→ **Records supplied**:
>> Begin

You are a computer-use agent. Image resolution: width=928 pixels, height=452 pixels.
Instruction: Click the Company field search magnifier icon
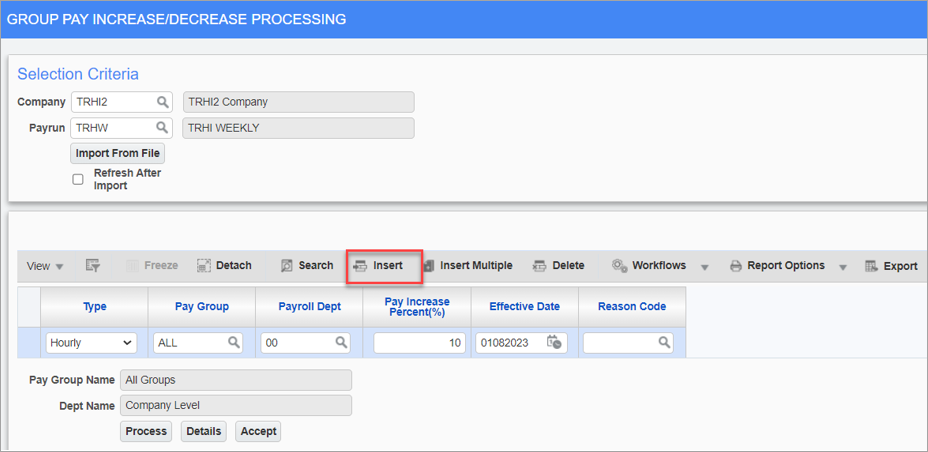[162, 102]
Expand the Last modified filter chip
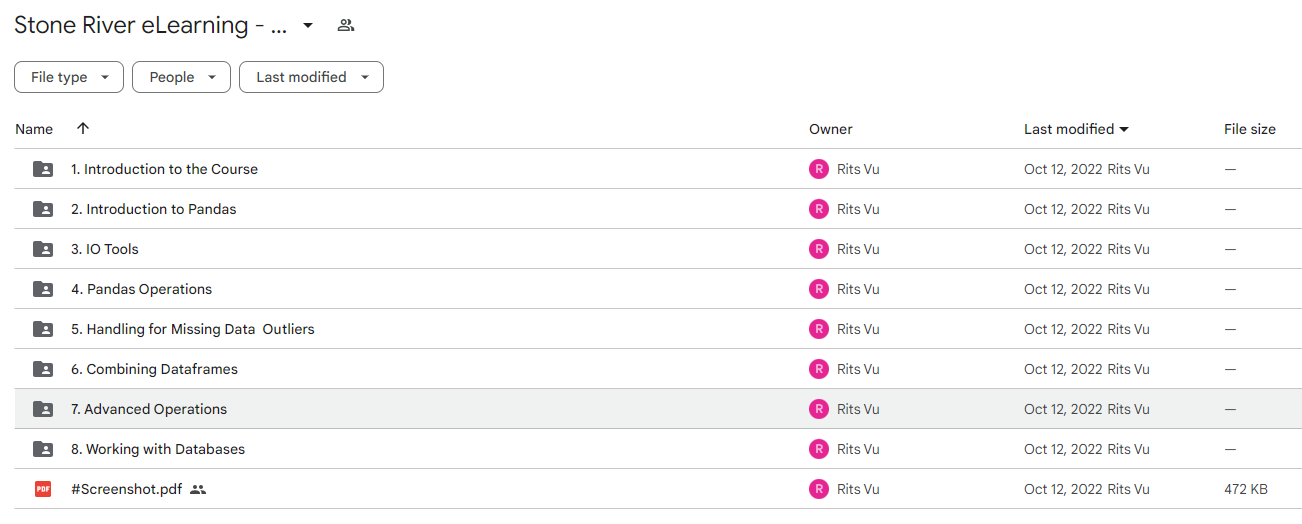 coord(311,77)
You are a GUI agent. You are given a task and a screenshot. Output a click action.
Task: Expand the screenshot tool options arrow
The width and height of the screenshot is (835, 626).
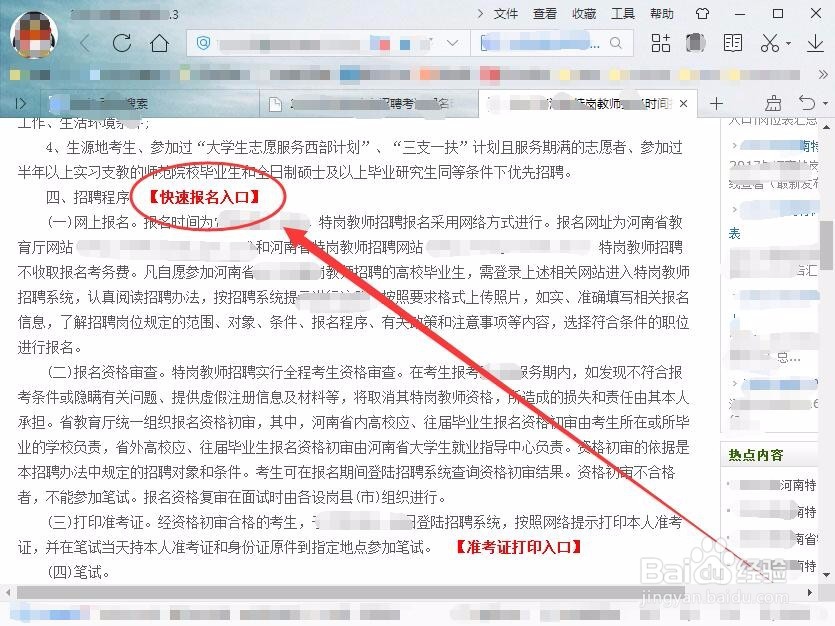(x=788, y=42)
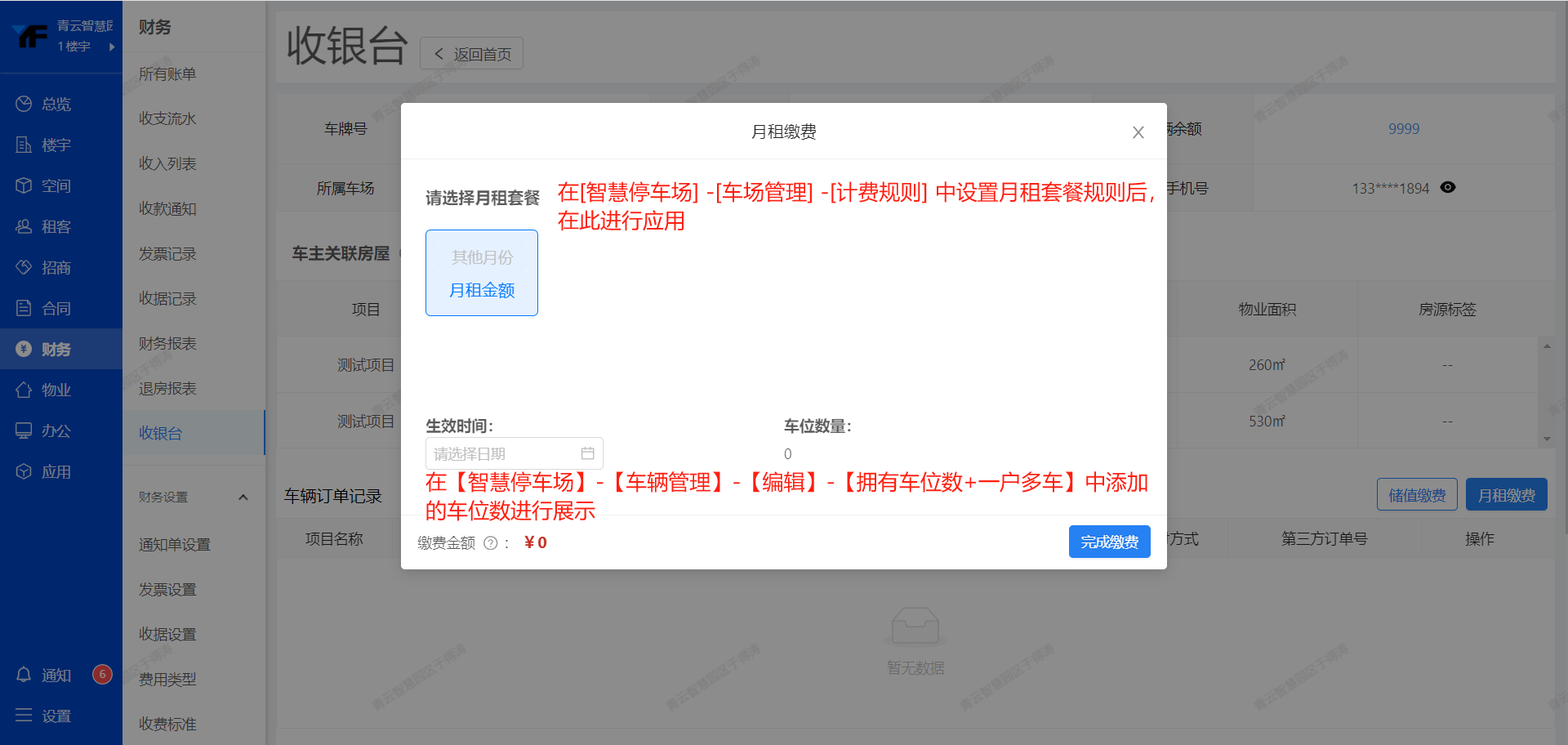Click the 总览 overview icon in sidebar
Image resolution: width=1568 pixels, height=745 pixels.
point(24,104)
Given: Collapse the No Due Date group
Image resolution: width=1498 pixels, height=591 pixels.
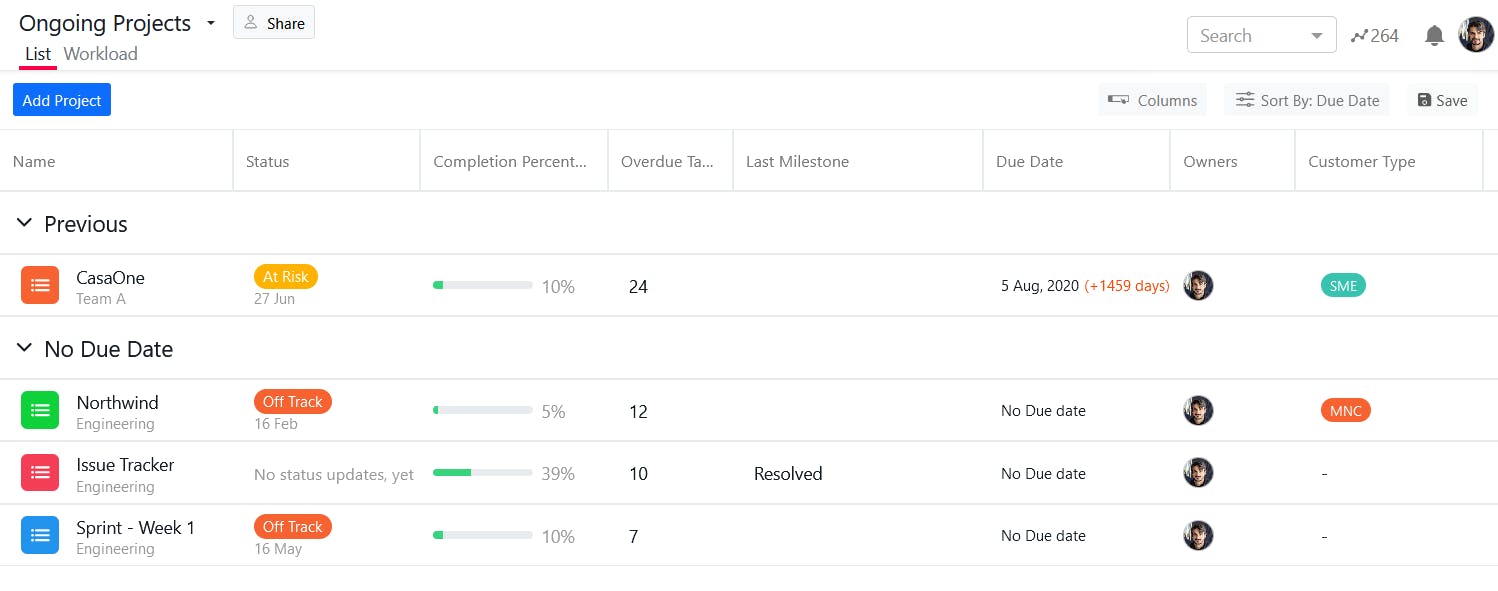Looking at the screenshot, I should (24, 348).
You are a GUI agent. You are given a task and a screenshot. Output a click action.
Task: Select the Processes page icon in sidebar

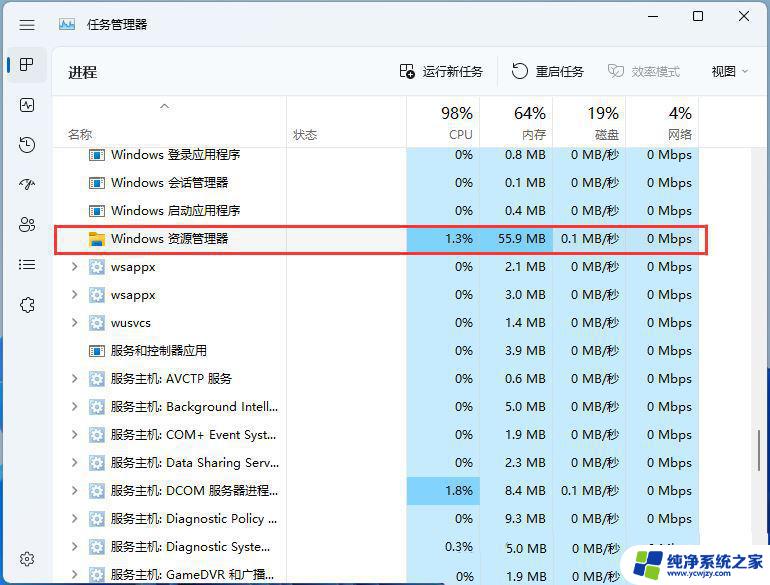[x=27, y=65]
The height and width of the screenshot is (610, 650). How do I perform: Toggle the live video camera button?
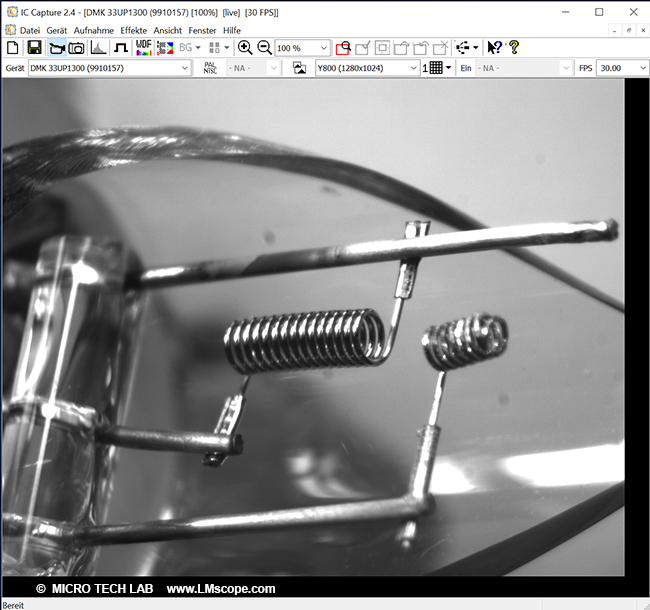(x=55, y=48)
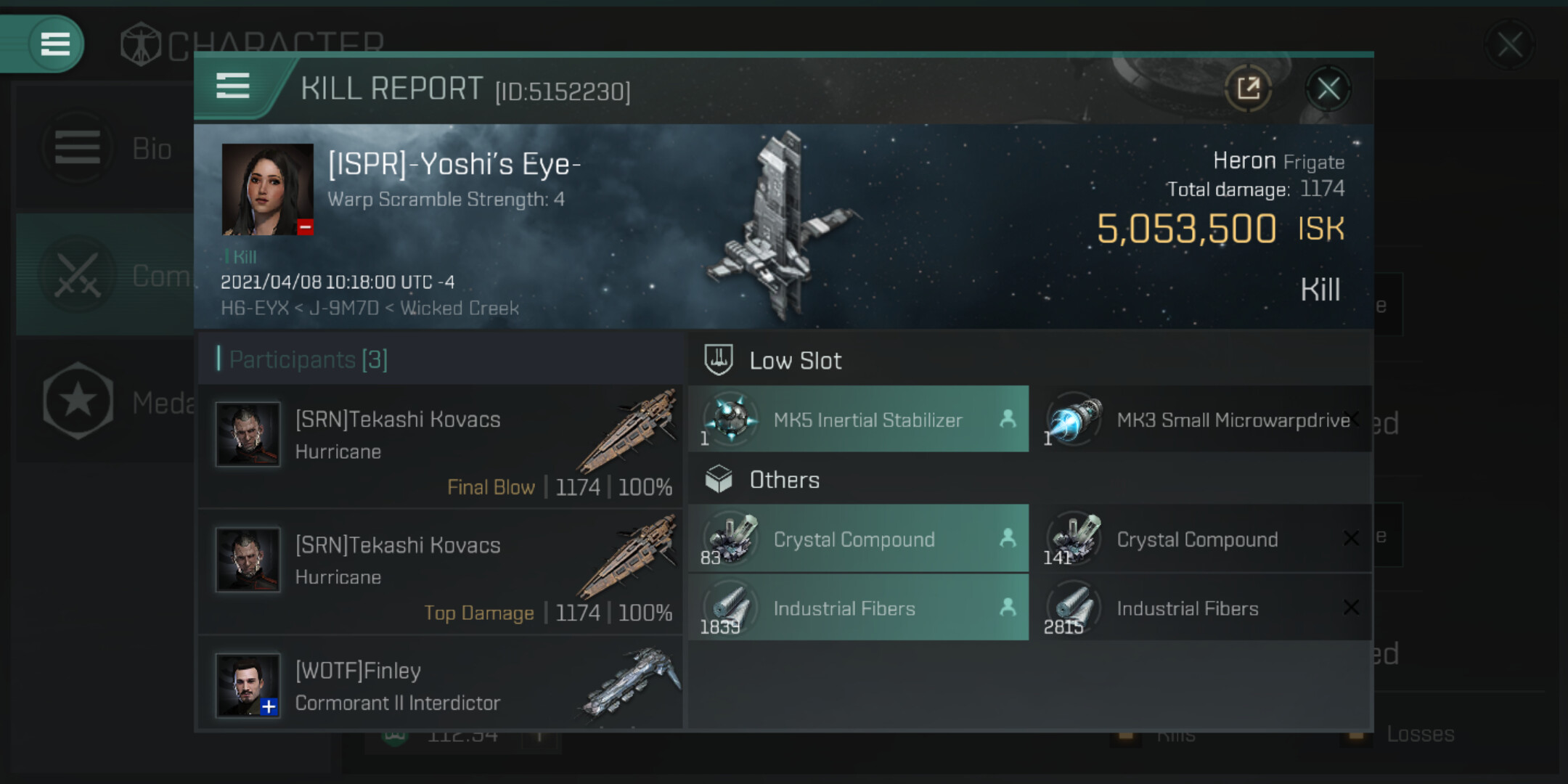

>> End

→ **The exercise**: Copy out the part of the records that opens with the line containing "The height and" and runs through the end of the records. Leave the pictures out of your answer.

→ **Solution to this task**:
The height and width of the screenshot is (610, 650). How do I perform: Toggle the live video camera button?
(x=55, y=48)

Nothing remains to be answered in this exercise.